Attempts to teach the Khwe orthography to first language speakers were not made until 1996, by scholars of the institute who took up Köhler's work. At the request and with the consultation of the Khwe, the orthography was revised and simplified by Matthias Brenzinger and Mathias Schladt between 1996 and 1997.

A collection of Khwe folktales was published in 1999 by Christa Kilian-Hatz and David Naude, using the revised orthography along with interlinear and free translations. Kilian-Hatz also published a dictionary of Khwe, although this is written in the linguistic orthography which uses symbols from the International Phonetic Alphabet in place of the Latin script use for the applied orthography.

The revised orthography has not been granted official status in Namibia. The Khwe language is not taught as a subject or used as a language of instruction in formal education, and few literacy materials exist.

==Morphology==
Khwe is a suffixing language, and thus has a rich inventory of head-marking suffixes on nouns and verbs. Verbs take tense-aspect-mood suffixes (TAMs), marking for causative, applicative, comitative, locative, passive, reflexive and reciprocal. Nouns are marked with person-gender-number suffixes (PGNs). Gender division in Khwe is based on sex, and is expressed by PGNs, with gender being marked even in first-person dual and plural.

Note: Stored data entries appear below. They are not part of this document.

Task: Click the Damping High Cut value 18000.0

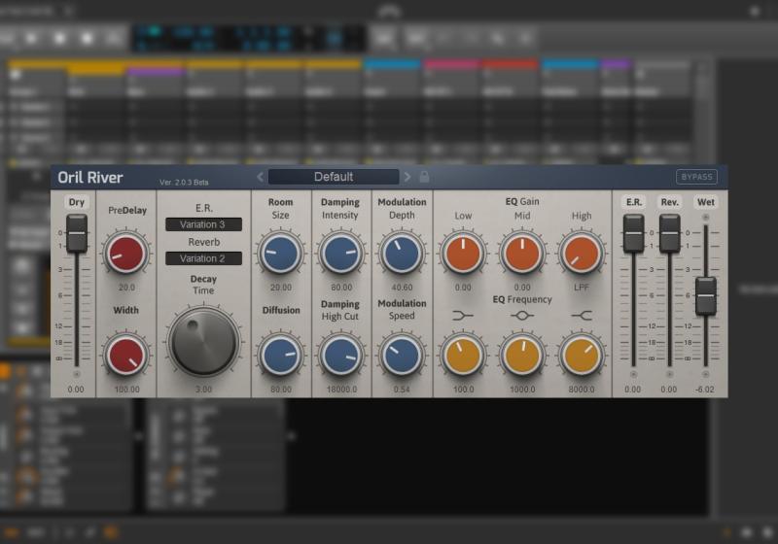Action: [340, 389]
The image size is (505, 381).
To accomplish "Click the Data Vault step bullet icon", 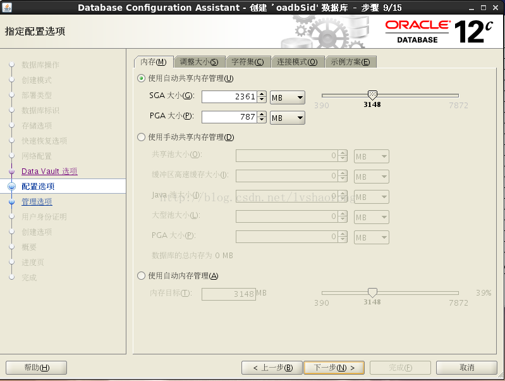I will 12,172.
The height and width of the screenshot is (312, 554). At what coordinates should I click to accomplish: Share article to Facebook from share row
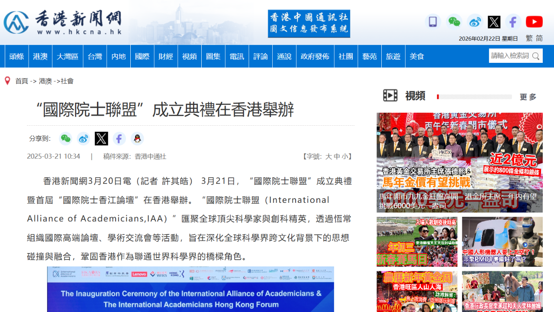119,139
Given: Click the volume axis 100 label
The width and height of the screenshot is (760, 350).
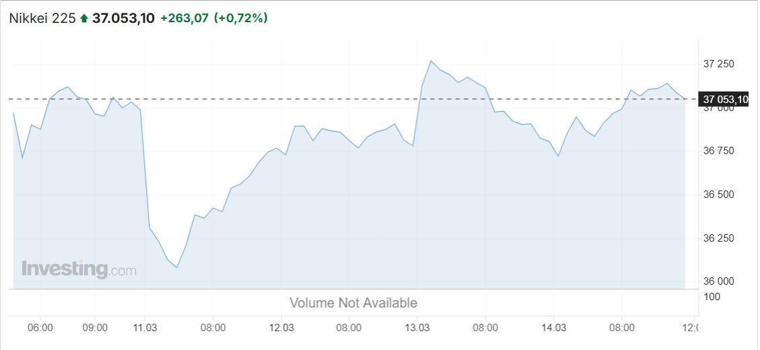Looking at the screenshot, I should coord(711,296).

Negation in Khwe is indicated with the clause-final negative particle vé, which can be used to indicate non-occurrence of an event, non-equation between entities, and the non-possession of an entity. The post-verbal particle tí can also be used, although its application is limited to prohibitive functions, such as negative imperatives and the negative hortative and jussive constructions, in which vé can also be used.

== Syntax ==
Generally, Khoisan languages have an SV constituent order. Central Khoisan languages have a dominant AOV constituent order, including Khwe, though OAV order is used more frequently in casual conversation and storytelling.

Khwe lacks a separate class of adjectives. Pronouns, nouns and verbs, especially state verbs, can be used attributively. Khwe has a modifier-head order, in which manner adverbs precede the verb, and adjectives and possessors attributes precede the noun.

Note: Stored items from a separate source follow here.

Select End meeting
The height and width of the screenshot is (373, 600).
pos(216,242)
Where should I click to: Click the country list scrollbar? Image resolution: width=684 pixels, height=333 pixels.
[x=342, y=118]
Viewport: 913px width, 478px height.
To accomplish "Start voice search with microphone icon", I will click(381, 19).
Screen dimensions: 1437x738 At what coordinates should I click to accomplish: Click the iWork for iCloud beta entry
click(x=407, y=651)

In Khwe, subjects of intransitive verbs, subjects and direct objects of transitive verbs, and one of the objects of ditransitive verbs are commonly omitted when the participants are known to the speakers through inner- or extra-linguistic context.

Khwe has two multiverbal constructions that may denote a series of closely connected events: serial verb constructions (SVC) and converb constructions. An SVC expresses a complex event composed by two or more single events that happen at the same time, and a converb construction marks the immediate succession of two or more events.

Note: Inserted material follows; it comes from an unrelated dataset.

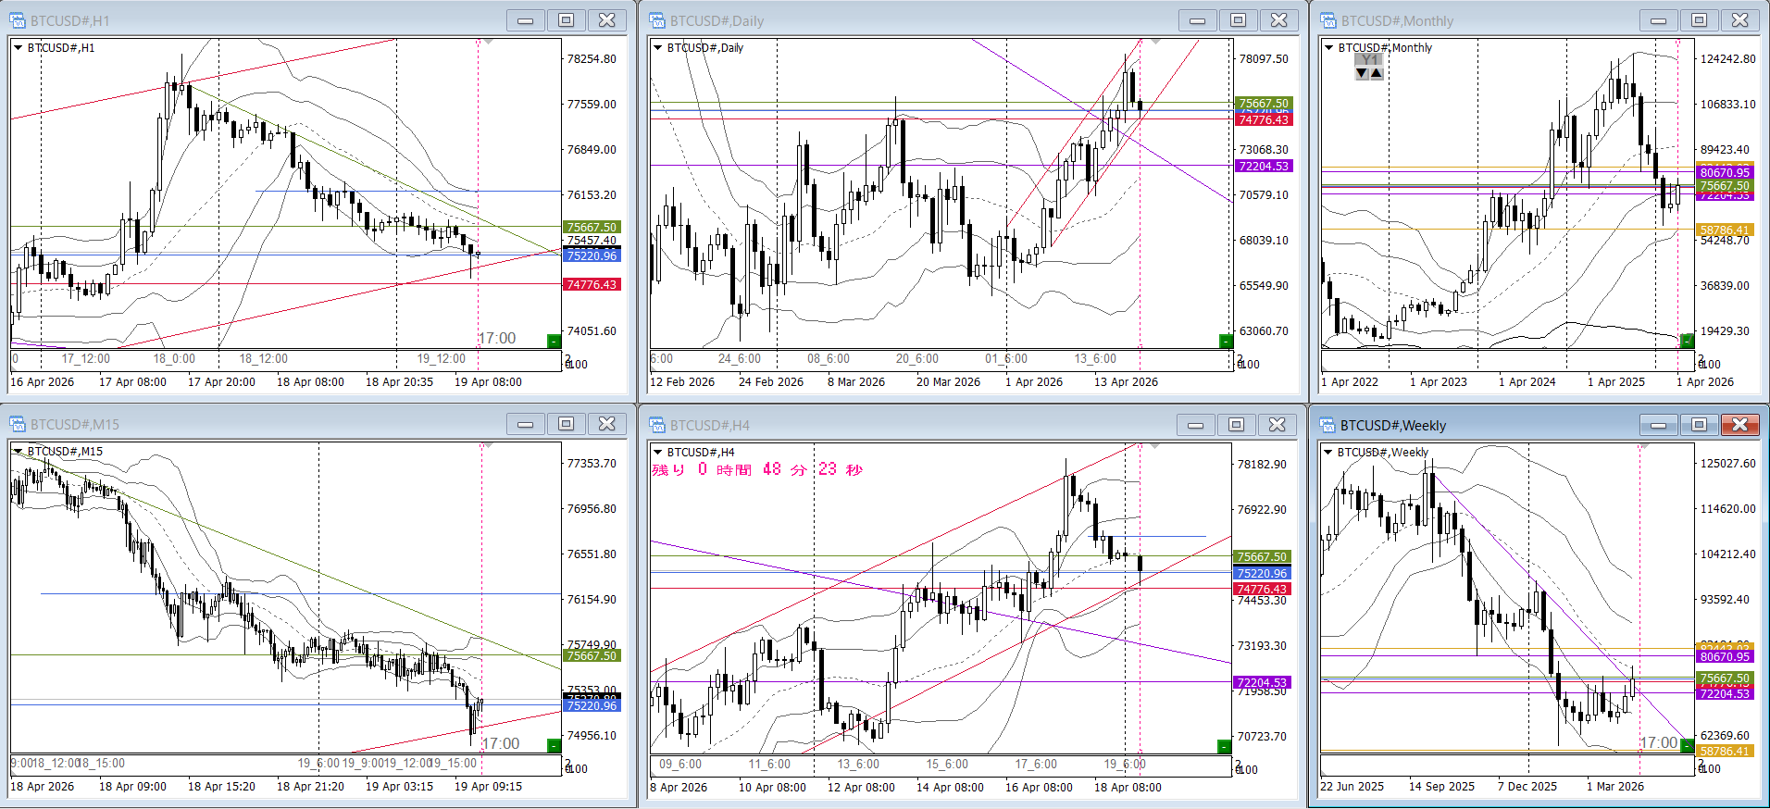
Task: Click the red 74776.43 price label on H1 chart
Action: click(x=592, y=285)
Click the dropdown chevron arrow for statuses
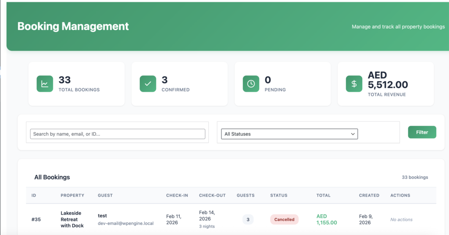449x235 pixels. 353,134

SVCs in Khwe consist of two or more verbs forming a single intonation unit, with only the last verb being marked for TAM. The preceding verbs obligatorily take the active voice suffix. Converb constructions may consist of two or more verbs, only one of which takes the TAM marking.

== Vocabulary ==
In opposition to the postulated linguistic universal regarding the primacy of the visual domain in the hierarchy of the verbs of perception, Khwe's most widely applied verb of perception is ǁám̀, 'taste, smell, touch'. Khwe has three verbs of perception, the other two being mṹũ 'see', and kóḿ 'hear', but ǁám̀, which is semantically rooted in oral perception, is used to convey holistic modes of sensory perception.

The Khwe term xǀóa functions both as a verb 'to be little, few, some' and as an alternative way of expressing the quantity 'three'. This term is unique in its ambiguity among numeral terms used by African hunter-gatherer subsistence communities.

Khwe has a large number of loan words from Afrikaans.